Medical Interpretability and Knowledge Maps of Large Language Models
Razvan Marinescu, Victoria-Elisabeth Gruber, Diego Fajardo
TL;DR
This paper addresses how medical knowledge is represented inside large language models by applying four interpretability techniques to five open-source LLMs. It constructs LLM maps that locate knowledge about age, symptoms, diseases, drugs, and dosages by integrating UMAP activations, gradient saliency, layer lesioning, and activation patching. Key findings include non-linear age encoding with a 18-year discontinuity, circular disease progression in several diseases, drug representations clustering by medical specialty, and occasional activation collapse in Gemma/MedGemma. The results offer practical guidance for targeted fine-tuning, un-learning, and debiasing of medical LLMs and illuminate layer-specific dynamics relevant for domain adaptation.
Abstract
We present a systematic study of medical-domain interpretability in Large Language Models (LLMs).
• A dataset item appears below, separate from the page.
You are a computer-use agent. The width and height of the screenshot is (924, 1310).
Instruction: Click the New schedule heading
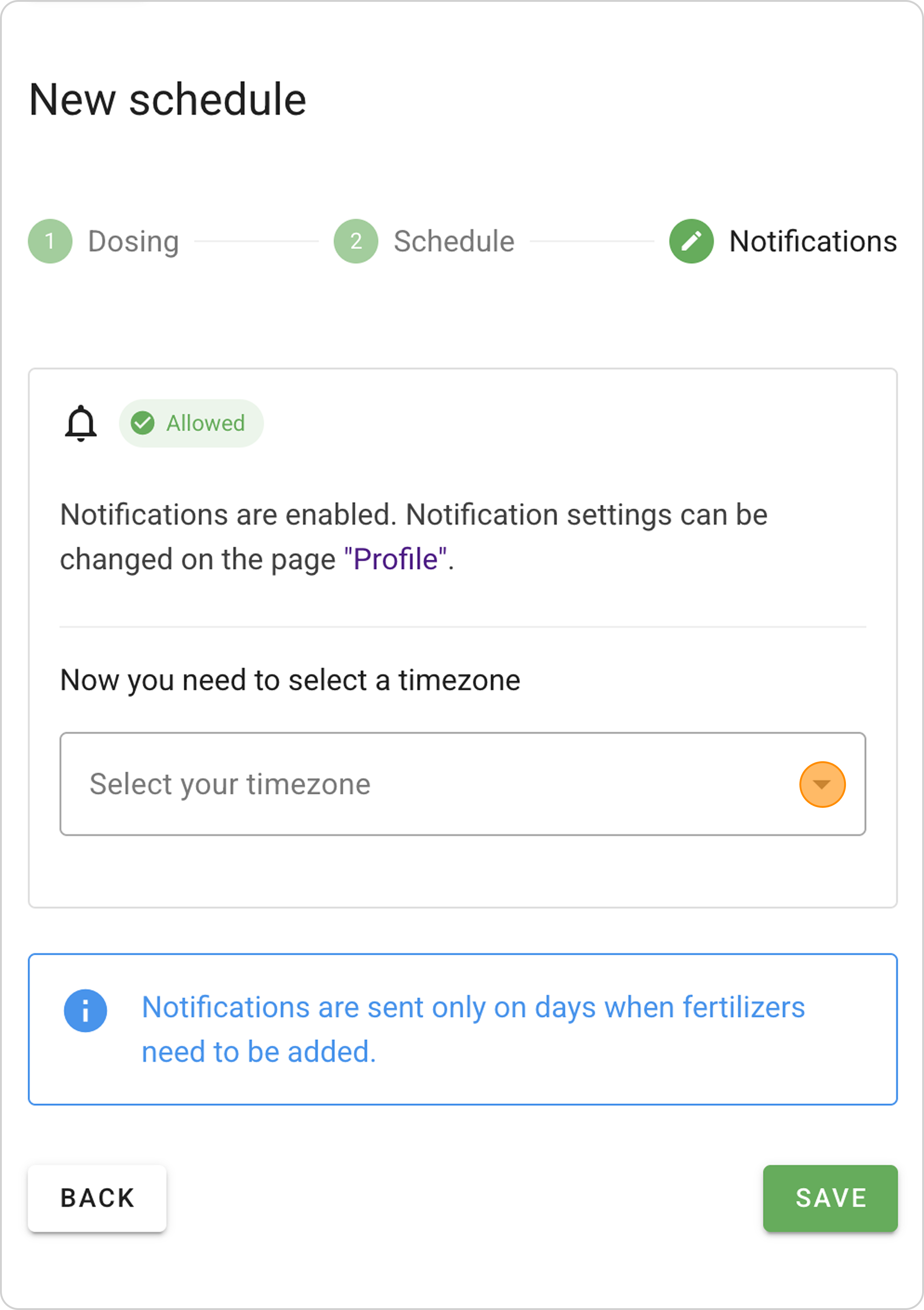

We study how the LLMs both represent and process medical knowledge through four different interpretability techniques: (1) UMAP projections of intermediate activations, (2) gradient-based saliency with respect to the model weights, (3) layer lesioning/removal and (4) activation patching. We present knowledge maps of five LLMs which show, at a coarse-resolution, where knowledge about patient's ages, medical symptoms, diseases and drugs is stored in the models. In particular for Llama3.3-70B, we find that most medical knowledge is processed in the first half of the model's layers. In addition, we find several interesting phenomena: (i) age is often encoded in a non-linear and sometimes discontinuous manner at intermediate layers in the models, (ii) the disease progression representation is non-monotonic and circular at certain layers of the model, (iii) in Llama3.3-70B, drugs cluster better by medical specialty rather than mechanism of action, especially for Llama3.3-70B and (iv) Gemma3-27B and MedGemma-27B have activations that collapse at intermediate layers but recover by the final layers. These results can guide future research on fine-tuning, un-learning or de-biasing LLMs for medical tasks by suggesting at which layers in the model these techniques should be applied.